[THE PROBLEM] Repeat the whole of the data, keeping every detail the same.
━━━ DATA LISTING ━━━
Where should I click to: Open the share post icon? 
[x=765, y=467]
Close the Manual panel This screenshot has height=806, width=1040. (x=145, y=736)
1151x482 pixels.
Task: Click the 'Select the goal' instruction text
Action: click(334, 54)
━━━
[ANSWER AREA]
Where should I click to: Open the share post icon? 
[x=765, y=467]
Close the Manual panel This screenshot has height=806, width=1040. (x=145, y=736)
1151x482 pixels.
Task: Click the 'Select the goal' instruction text
Action: click(334, 54)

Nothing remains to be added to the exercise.